** start RECORDED DATA **
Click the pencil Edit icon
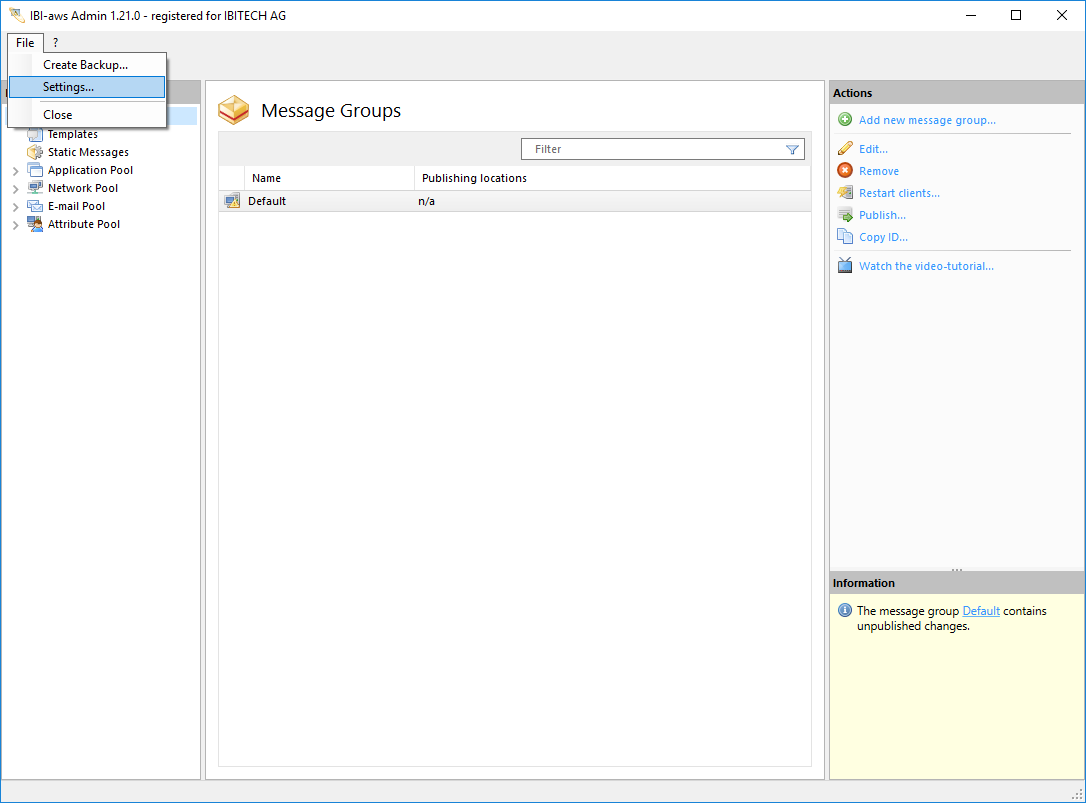[845, 149]
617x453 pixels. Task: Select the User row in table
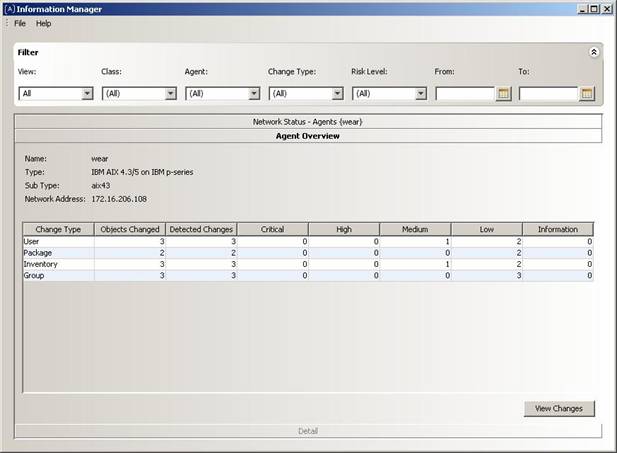[x=57, y=241]
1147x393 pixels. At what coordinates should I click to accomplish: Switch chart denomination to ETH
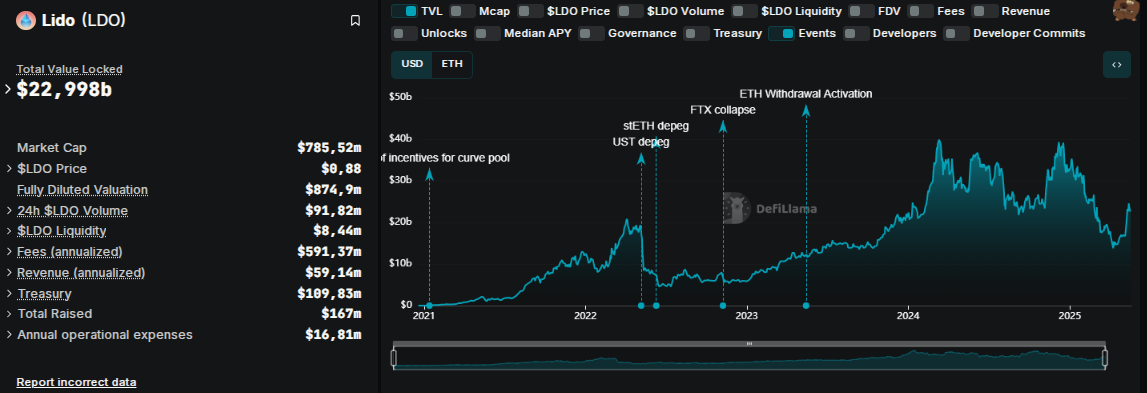(452, 64)
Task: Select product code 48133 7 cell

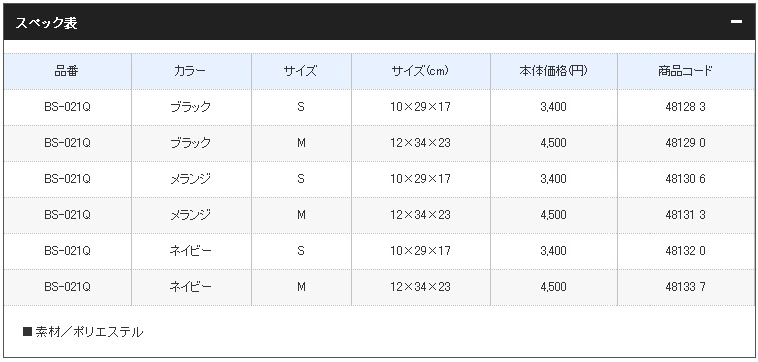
** end RECORDED DATA **
**YOUR INSTRUCTIONS**: Rewrite the material above with every "Select" replaced by "Choose" and nothing else changed. Omit the pictures.

**COMPLETED EXERCISE**:
Click the pencil Edit icon
[845, 149]
617x453 pixels. Task: Choose the User row in table
[x=57, y=241]
1147x393 pixels. At what coordinates should I click to accomplish: Switch chart denomination to ETH
(452, 64)
Task: Choose product code 48133 7 cell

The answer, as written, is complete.